Items:

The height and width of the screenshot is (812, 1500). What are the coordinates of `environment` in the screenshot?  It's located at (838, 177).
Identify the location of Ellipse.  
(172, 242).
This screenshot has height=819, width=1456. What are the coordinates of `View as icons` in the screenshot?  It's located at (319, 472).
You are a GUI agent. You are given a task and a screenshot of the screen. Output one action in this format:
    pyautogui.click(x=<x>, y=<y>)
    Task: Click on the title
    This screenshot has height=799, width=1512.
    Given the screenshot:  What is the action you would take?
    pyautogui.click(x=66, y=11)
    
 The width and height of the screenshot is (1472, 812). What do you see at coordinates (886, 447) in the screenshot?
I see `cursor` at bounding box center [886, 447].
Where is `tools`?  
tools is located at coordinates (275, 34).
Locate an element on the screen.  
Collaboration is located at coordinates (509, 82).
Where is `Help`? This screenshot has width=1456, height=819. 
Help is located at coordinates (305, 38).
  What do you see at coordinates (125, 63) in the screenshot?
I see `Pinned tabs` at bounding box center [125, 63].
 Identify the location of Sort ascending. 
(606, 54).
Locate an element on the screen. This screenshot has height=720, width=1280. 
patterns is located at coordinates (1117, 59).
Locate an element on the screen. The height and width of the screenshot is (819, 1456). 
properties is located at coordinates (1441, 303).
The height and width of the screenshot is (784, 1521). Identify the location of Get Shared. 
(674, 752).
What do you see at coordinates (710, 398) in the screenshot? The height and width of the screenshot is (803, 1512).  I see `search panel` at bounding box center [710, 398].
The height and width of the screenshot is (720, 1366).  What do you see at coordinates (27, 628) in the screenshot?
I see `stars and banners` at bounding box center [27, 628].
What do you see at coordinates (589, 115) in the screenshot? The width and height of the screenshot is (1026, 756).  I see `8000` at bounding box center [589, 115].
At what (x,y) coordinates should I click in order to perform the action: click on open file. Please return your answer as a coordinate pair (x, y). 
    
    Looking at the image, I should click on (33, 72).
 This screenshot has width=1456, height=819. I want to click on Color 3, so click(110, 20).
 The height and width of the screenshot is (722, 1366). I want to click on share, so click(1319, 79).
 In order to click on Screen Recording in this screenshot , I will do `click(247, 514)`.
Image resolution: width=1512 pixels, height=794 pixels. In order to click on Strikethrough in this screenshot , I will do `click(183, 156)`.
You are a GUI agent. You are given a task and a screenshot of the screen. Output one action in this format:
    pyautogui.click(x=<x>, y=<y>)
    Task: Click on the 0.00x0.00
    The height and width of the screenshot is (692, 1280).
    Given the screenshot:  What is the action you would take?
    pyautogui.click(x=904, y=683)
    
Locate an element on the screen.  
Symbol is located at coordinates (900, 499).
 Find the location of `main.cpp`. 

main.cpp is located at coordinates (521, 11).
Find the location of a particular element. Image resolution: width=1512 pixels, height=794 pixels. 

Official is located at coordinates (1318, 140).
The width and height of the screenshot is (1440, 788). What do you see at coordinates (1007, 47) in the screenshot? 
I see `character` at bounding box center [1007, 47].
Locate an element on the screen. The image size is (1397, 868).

Aim of the exercise: Reproduce all of the rows above verbatim, with the original line breaks, spacing, and punctuation intact.

Answer for the task:
The height and width of the screenshot is (812, 1500). What are the coordinates of `environment` in the screenshot?  It's located at (838, 177).
Identify the location of Ellipse.  
(172, 242).
This screenshot has height=819, width=1456. What are the coordinates of `View as icons` in the screenshot?  It's located at (319, 472).
You are a GUI agent. You are given a task and a screenshot of the screen. Output one action in this format:
    pyautogui.click(x=<x>, y=<y>)
    Task: Click on the title
    This screenshot has height=799, width=1512.
    Given the screenshot:  What is the action you would take?
    pyautogui.click(x=66, y=11)
    
 The width and height of the screenshot is (1472, 812). What do you see at coordinates (886, 447) in the screenshot?
I see `cursor` at bounding box center [886, 447].
Where is `tools`?  
tools is located at coordinates (275, 34).
Locate an element on the screen.  
Collaboration is located at coordinates (509, 82).
Where is `Help`? This screenshot has width=1456, height=819. 
Help is located at coordinates (305, 38).
  What do you see at coordinates (125, 63) in the screenshot?
I see `Pinned tabs` at bounding box center [125, 63].
 Identify the location of Sort ascending. 
(606, 54).
Locate an element on the screen. This screenshot has height=720, width=1280. 
patterns is located at coordinates (1117, 59).
Locate an element on the screen. The height and width of the screenshot is (819, 1456). 
properties is located at coordinates (1441, 303).
The height and width of the screenshot is (784, 1521). Identify the location of Get Shared. 
(674, 752).
What do you see at coordinates (710, 398) in the screenshot? The height and width of the screenshot is (803, 1512).  I see `search panel` at bounding box center [710, 398].
The height and width of the screenshot is (720, 1366).  What do you see at coordinates (27, 628) in the screenshot?
I see `stars and banners` at bounding box center [27, 628].
What do you see at coordinates (589, 115) in the screenshot? The width and height of the screenshot is (1026, 756).  I see `8000` at bounding box center [589, 115].
At what (x,y) coordinates should I click in order to perform the action: click on open file. Please return your answer as a coordinate pair (x, y). 
    
    Looking at the image, I should click on (33, 72).
 This screenshot has width=1456, height=819. I want to click on Color 3, so click(110, 20).
 The height and width of the screenshot is (722, 1366). I want to click on share, so click(1319, 79).
 In order to click on Screen Recording in this screenshot , I will do `click(247, 514)`.
Image resolution: width=1512 pixels, height=794 pixels. In order to click on Strikethrough in this screenshot , I will do `click(183, 156)`.
You are a GUI agent. You are given a task and a screenshot of the screen. Output one action in this format:
    pyautogui.click(x=<x>, y=<y>)
    Task: Click on the 0.00x0.00
    The height and width of the screenshot is (692, 1280).
    Given the screenshot:  What is the action you would take?
    pyautogui.click(x=904, y=683)
    
Locate an element on the screen.  
Symbol is located at coordinates (900, 499).
 Find the location of `main.cpp`. 

main.cpp is located at coordinates (521, 11).
Find the location of a particular element. Image resolution: width=1512 pixels, height=794 pixels. 

Official is located at coordinates (1318, 140).
The width and height of the screenshot is (1440, 788). What do you see at coordinates (1007, 47) in the screenshot? 
I see `character` at bounding box center [1007, 47].
Locate an element on the screen. The image size is (1397, 868).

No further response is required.